Skelton and Pais put it well in Team Topologies: the primary benefit of a platform is to reduce the cognitive load on the teams using it [2]. If your infrastructure code is complex in these ways, you’re not reducing cognitive load. You’re just relocating it.
This is worth sitting with. The instinct in platform engineering is to add — more modules, more abstractions, more DRY configurations, more layers. But complexity is incremental. Each small addition is harmless on its own. It’s the accumulation that becomes nearly impossible to unwind.
Naming Changes Conversations
I’m not going to wrap this up with a prescriptive solution. The fixes depend heavily on context — your team size, your codebase history, your organizational constraints. What I can say is that having a vocabulary for these problems changed how my team talked about them.
Before this framework, we’d say things like “this feels like tech debt” or “Terraform is just hard.” Those labels are vague enough that they don’t lead anywhere. They don’t help you prioritize, and they don’t help you explain to leadership why a “simple” change is taking two weeks.
But when you can say “we have a change amplification problem — our tagging policy is duplicated across 20 modules, so every policy update costs us days instead of minutes,” that’s a conversation people can act on.
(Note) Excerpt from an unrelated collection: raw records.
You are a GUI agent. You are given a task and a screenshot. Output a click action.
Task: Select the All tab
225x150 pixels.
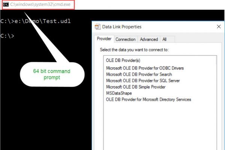tap(164, 39)
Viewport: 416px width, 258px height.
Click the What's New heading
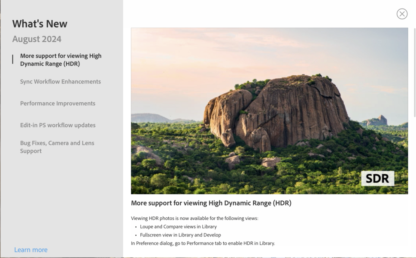tap(39, 24)
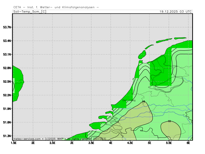Click the 51.3N latitude axis label

(x=7, y=136)
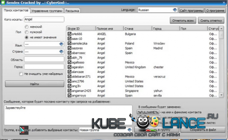Click the scrollbar down arrow in contacts list

[221, 95]
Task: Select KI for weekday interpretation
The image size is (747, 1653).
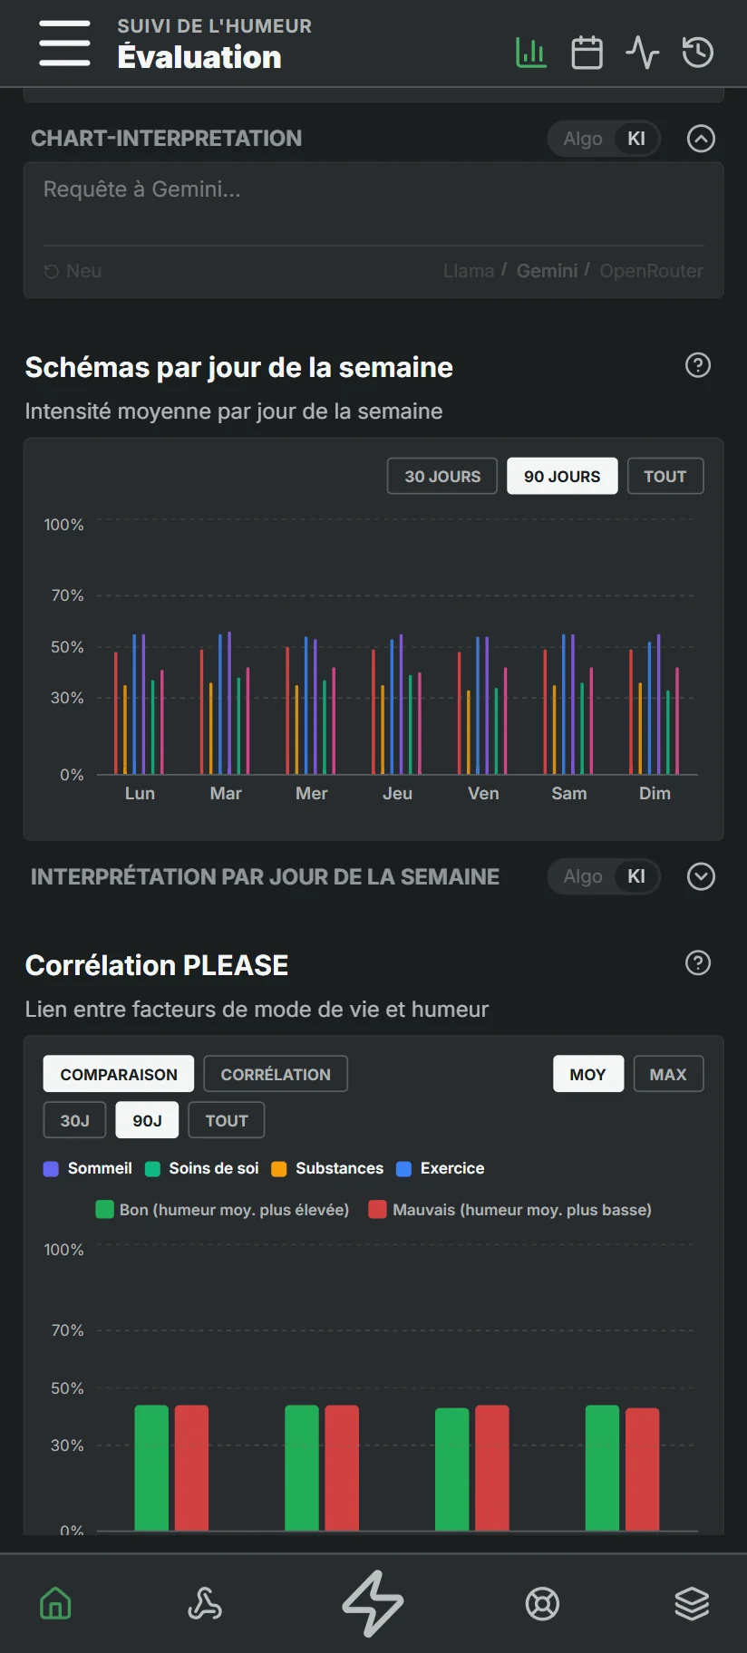Action: pos(636,876)
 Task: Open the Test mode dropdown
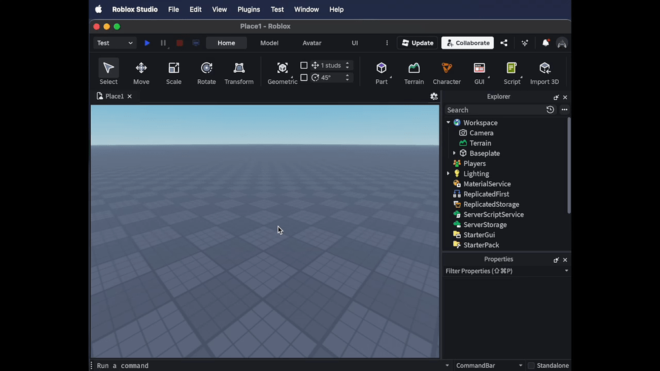click(x=114, y=43)
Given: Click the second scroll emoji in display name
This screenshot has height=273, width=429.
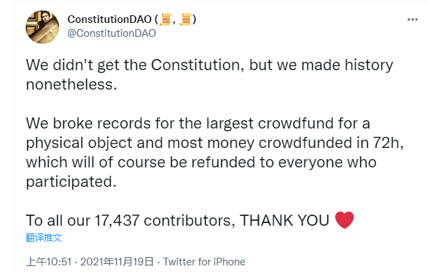Looking at the screenshot, I should click(186, 19).
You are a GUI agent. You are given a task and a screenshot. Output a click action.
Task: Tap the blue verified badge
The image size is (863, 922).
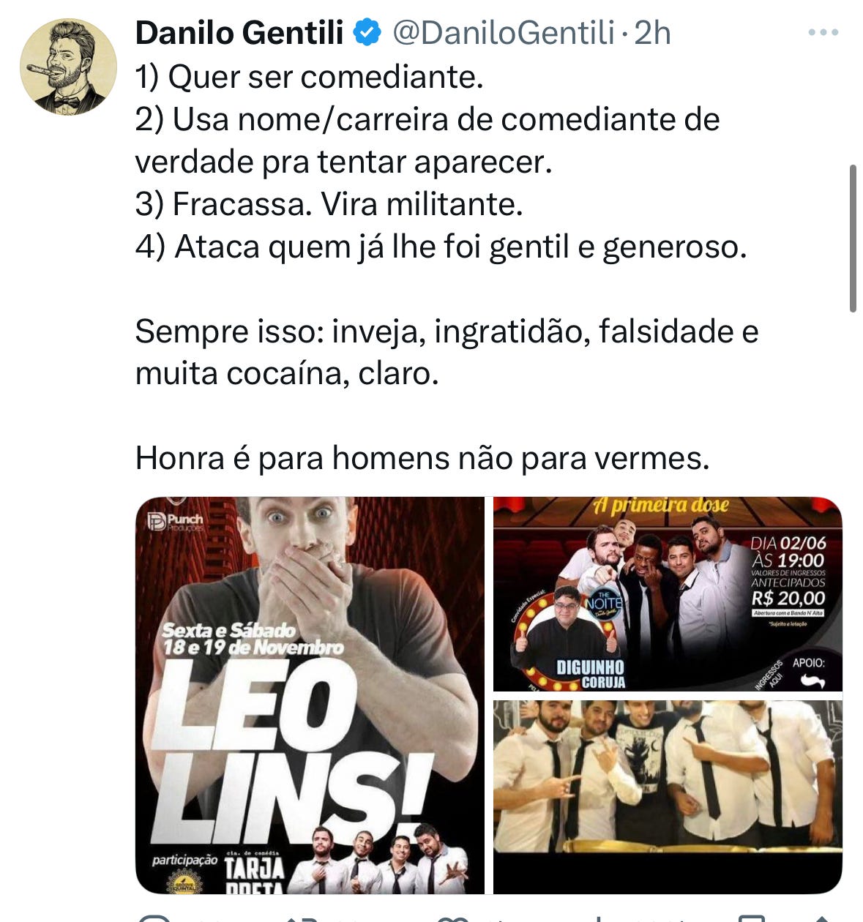367,32
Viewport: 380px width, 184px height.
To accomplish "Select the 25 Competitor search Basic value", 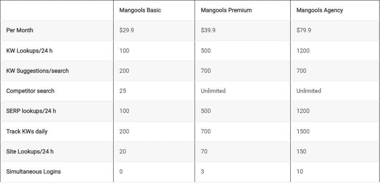I will pyautogui.click(x=123, y=91).
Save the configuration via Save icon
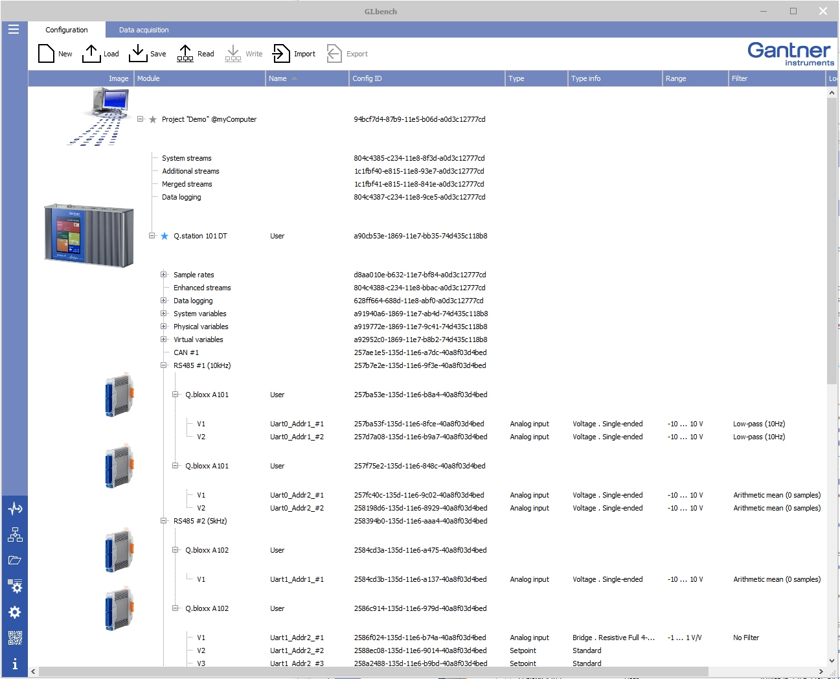The width and height of the screenshot is (840, 679). point(138,54)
When you can point to cognitive load — “a new team member can’t deploy a service without a 45-minute walkthrough because the variable hierarchy spans four configuration layers” — you’ve moved from a feeling to a diagnosis.
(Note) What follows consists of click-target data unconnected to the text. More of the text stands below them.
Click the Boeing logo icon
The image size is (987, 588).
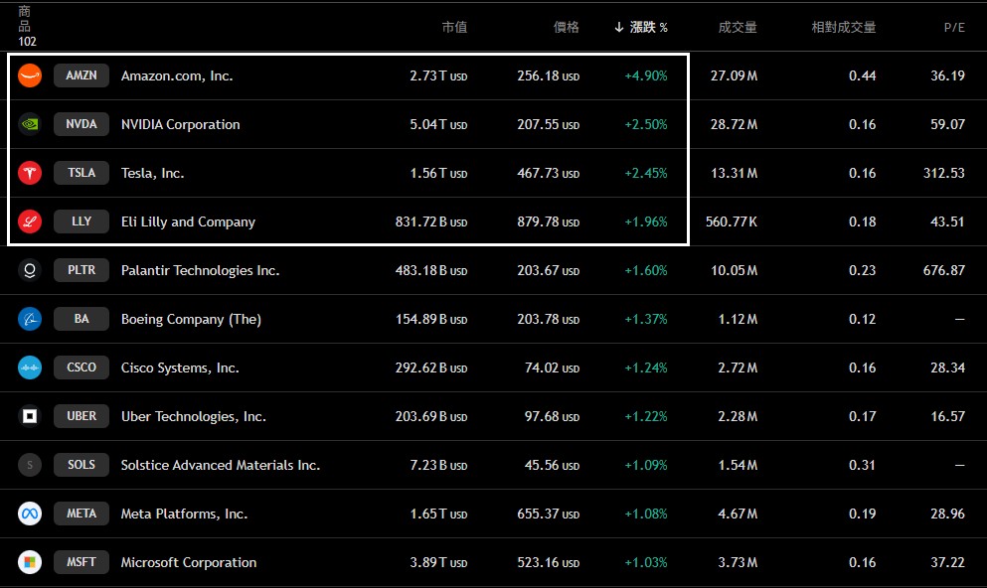[30, 319]
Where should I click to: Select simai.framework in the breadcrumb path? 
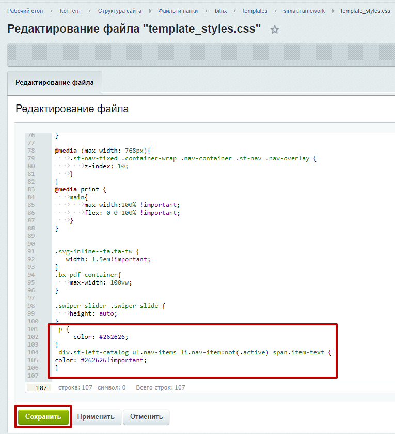(x=304, y=11)
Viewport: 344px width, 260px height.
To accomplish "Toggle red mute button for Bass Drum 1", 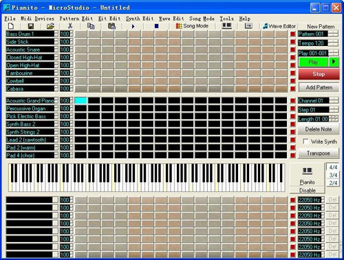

And when you can name unknown unknowns — “we had two incidents this quarter caused by cross-account dependencies that weren’t declared in the code” — you’ve made the invisible visible. That’s the first step toward designing against it.
The Longer View
The next time your Terraform fights back — when a “simple” change spirals into a multi-day effort, when someone asks why this is so hard, when a deploy fails because of a dependency nobody knew about — consider whether the problem is really about Terraform. Or whether it’s about complexity that crept in one reasonable decision at a time.
The most useful insight from A Philosophy of Software Design might be the simplest: complexity is incremental. No single shortcut or tactical decision makes a system complex. But dozens of them, accumulated over months and years, create a codebase that fights every change.
The good news? Recognition is the hardest part. Once you can name the symptoms, you can start designing against them.
References
[1] Ousterhout, J. (2018). A Philosophy of Software Design. Yaknyam Press. Chapter 2: The Nature of Complexity.
[2] Skelton, M. & Pais, M. (2019). Team Topologies: Organizing Business and Technology Teams for Fast Flow. IT Revolution Press.